Completed Stratton/Wheldon regime for aggressive secondary progressive MS in June 2007, after four years, three of which intermittent.   Still improving bit by bit and no relapses since finishing treatment.

This study found years of lag between first getting EBV and the onset of MS.  That's part of the point of this sort of thing: picking up associations that are too delayed for people to ordinarily notice.

But really, this research does not at all conflict with blaming Cpn or taking antibiotics.  Even if both Cpn and EBV were absolutely required to have MS, as in it had to be a coinfection, both germs are so common that there also has to be some other factor involved.  EBV: 95% of adults infected; Cpn: maybe 50%; multiply the two together and one gets 47.5%.  But it's not the case that 47.5% of adults have MS.  One could quite reasonably look for a third, a fourth, or a fifth necessary germ too.  (Or one could blame "host factors").

EBV, by the way, is also likely to blame for a lot of cancers.  Indeed, it was first discovered as an isolate from a case of Burkitt's lymphoma.  Unfortunately there isn't a good treatment for it: there are some antivirals which maybe work a bit but not really well.  (Antivirals aren't like antibiotics, which commonly are wide-spectrum; they tend to be specific to one virus or one class of viruses.)  People speak of getting a vaccine for EBV, but vaccines tend to be quite hard to develop for germs that normally successfully persist despite immunity.  It's not impossible, as the HPV vaccine shows, but it's tough; we still don't have a good vaccine for tuberculosis, despite having been trying ever since Koch discovered the germ.  So in terms of what one can actually try today if one has MS, antibiotics are mostly it, though one could also try valacyclovir.

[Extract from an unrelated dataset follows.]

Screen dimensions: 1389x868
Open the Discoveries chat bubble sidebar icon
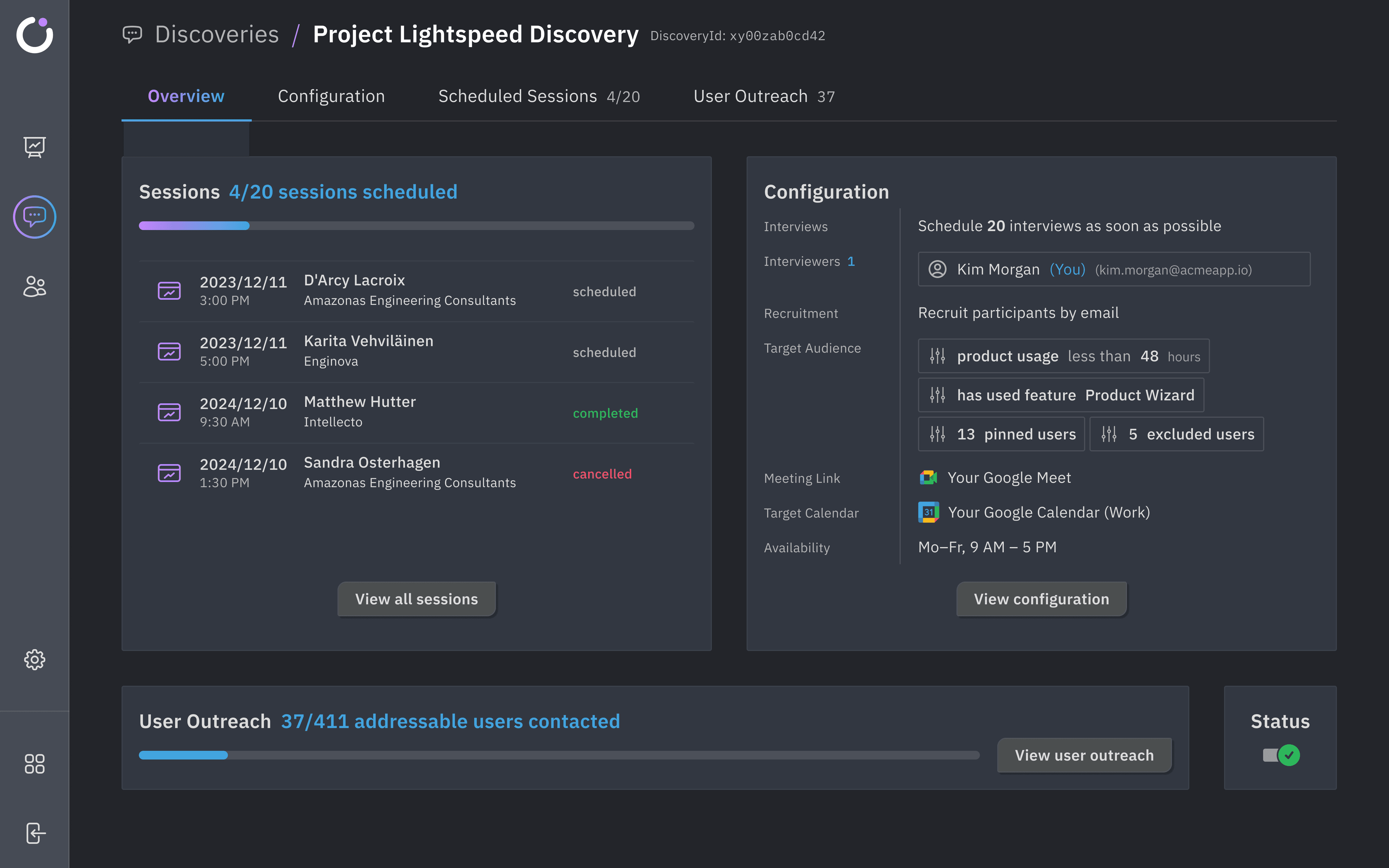pos(34,216)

Exactly Norman. From my experience I would firstly suggest trying what I took, which is doxycycline, roxithromycin and then pulses of metronidazole. This worked perfectly for me. However for people who don't seem to be having much success with this, they might try valacyclovir, especially if they remember having suffered from glandular fever as a chid.

Sarah

Completed Stratton/Wheldon regime for aggressive secondary progressive MS in June 2007, after four years, three of which intermittent.   Still improving bit by bit and no relapses since finishing treatment.